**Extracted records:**

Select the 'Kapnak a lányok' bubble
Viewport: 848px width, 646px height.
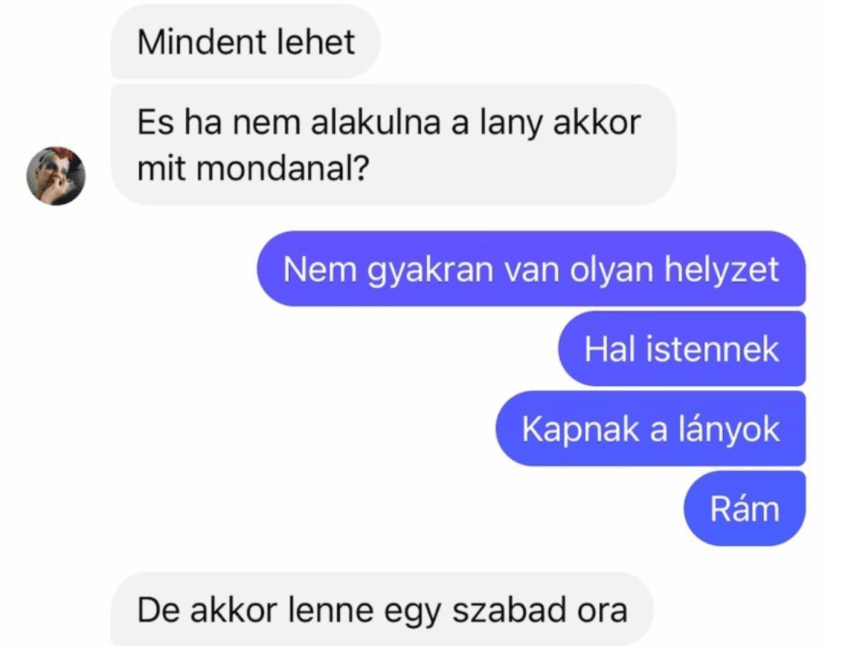coord(651,429)
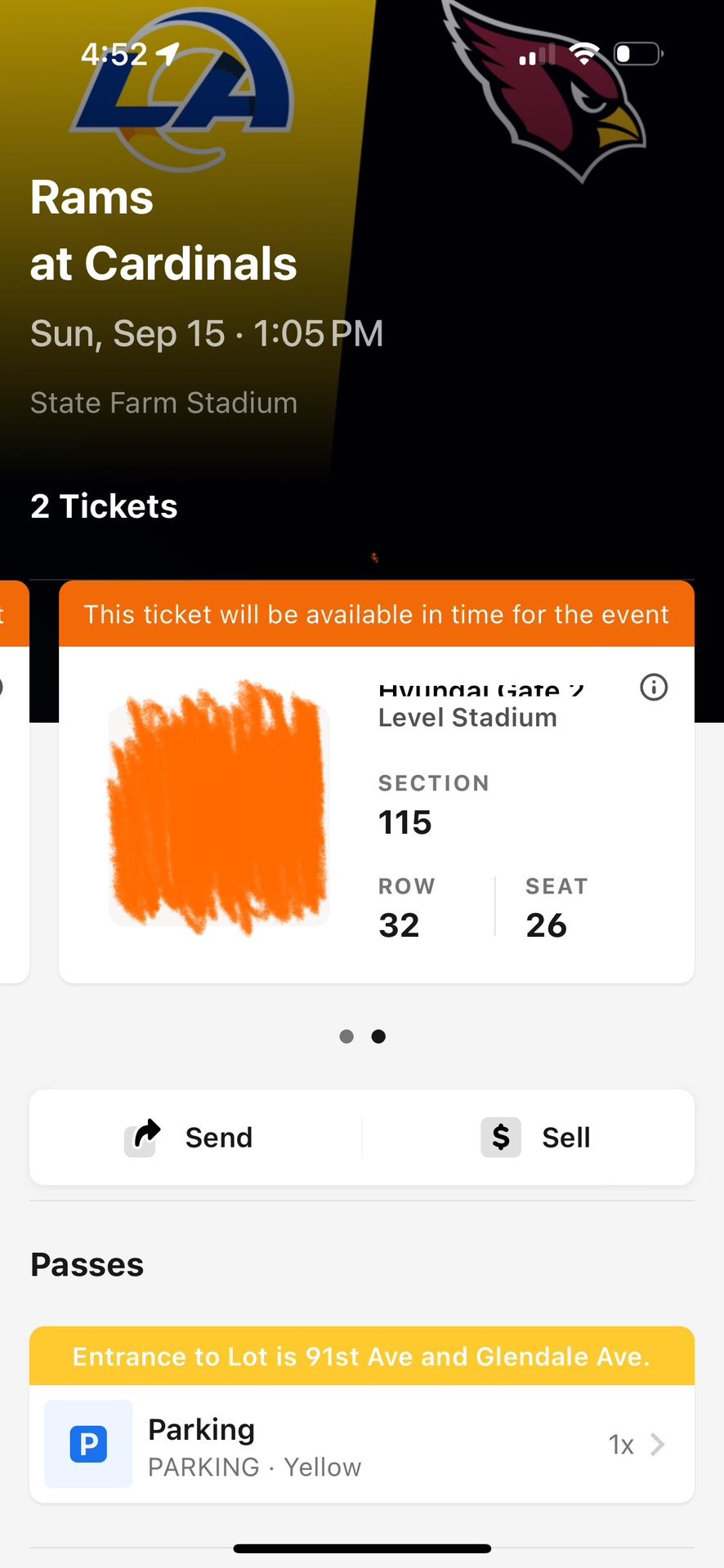Viewport: 724px width, 1568px height.
Task: Tap the yellow lot entrance banner
Action: [x=361, y=1356]
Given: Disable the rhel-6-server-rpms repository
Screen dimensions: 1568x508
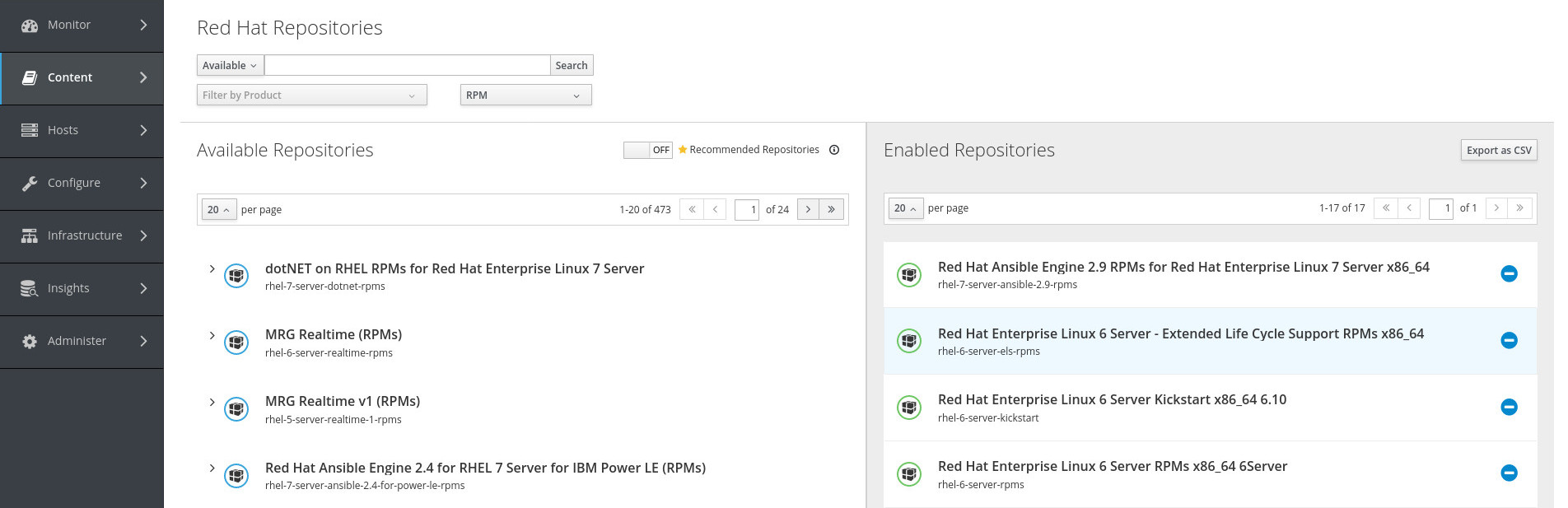Looking at the screenshot, I should [1509, 473].
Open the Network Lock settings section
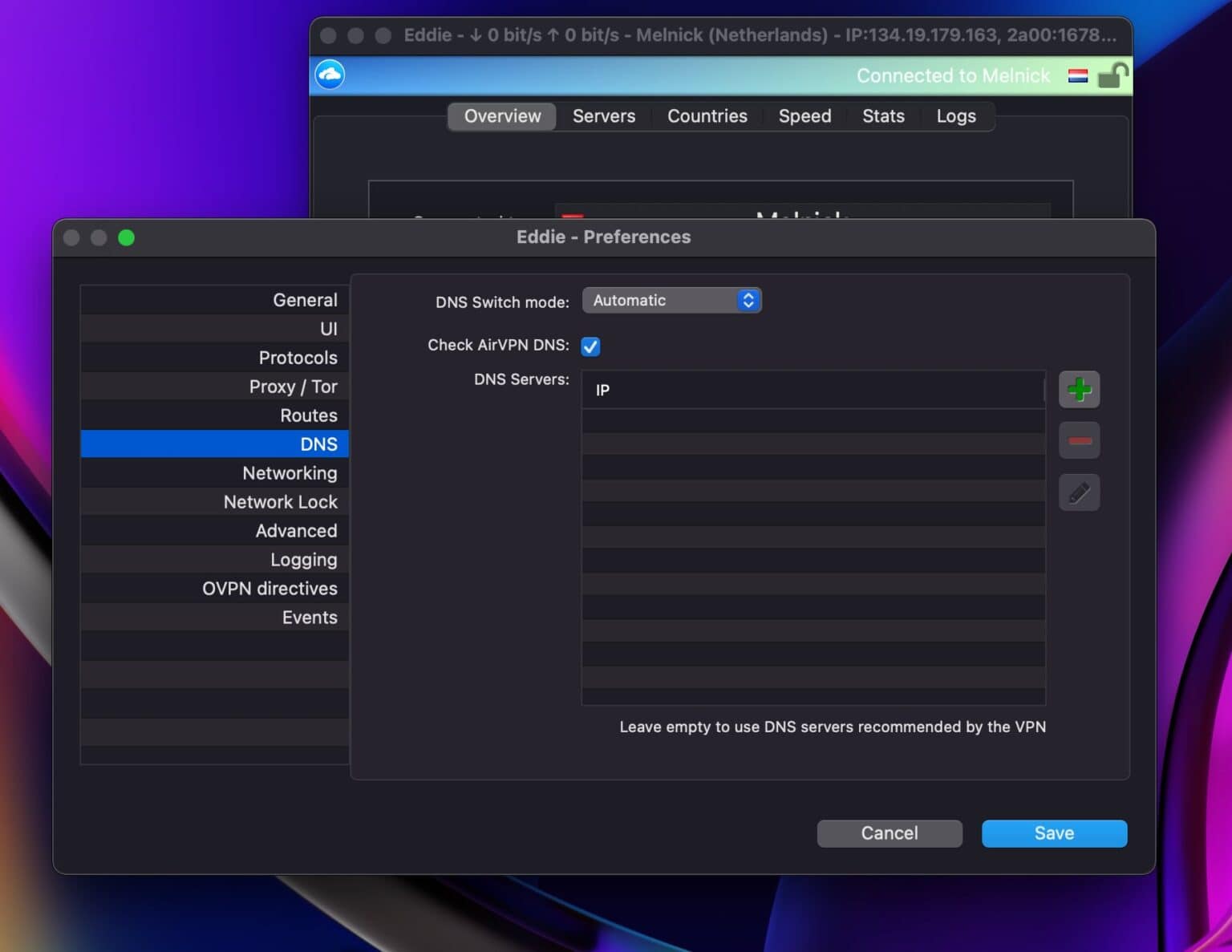The image size is (1232, 952). pyautogui.click(x=281, y=501)
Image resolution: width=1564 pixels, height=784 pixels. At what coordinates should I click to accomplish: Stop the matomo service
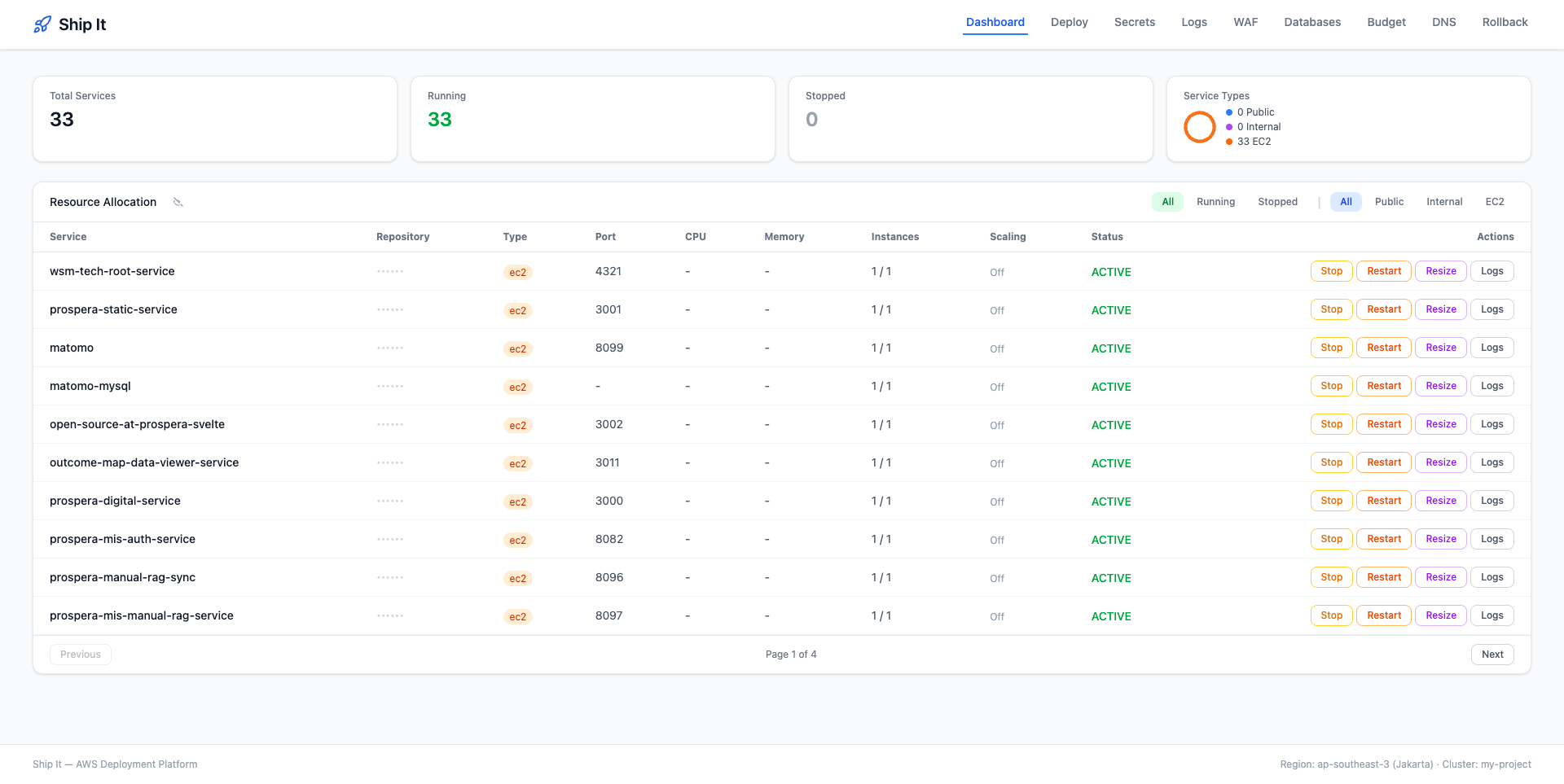[x=1331, y=348]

**What you will do:**
Set down nothing but the lines from the one containing "Viewport: 848px width, 646px height." to the final line above, both included, with every picture left out.

**Exercise answer:**
Viewport: 848px width, 646px height.
coord(651,429)
Viewport: 724px width, 1568px height.
Task: Tap the yellow lot entrance banner
Action: [x=361, y=1356]
Given: Disable the rhel-6-server-rpms repository
Screen dimensions: 1568x508
Looking at the screenshot, I should [1509, 473].
Open the Network Lock settings section
The image size is (1232, 952). pyautogui.click(x=281, y=501)
Image resolution: width=1564 pixels, height=784 pixels. At what coordinates should I click to accomplish: Stop the matomo service
[x=1331, y=348]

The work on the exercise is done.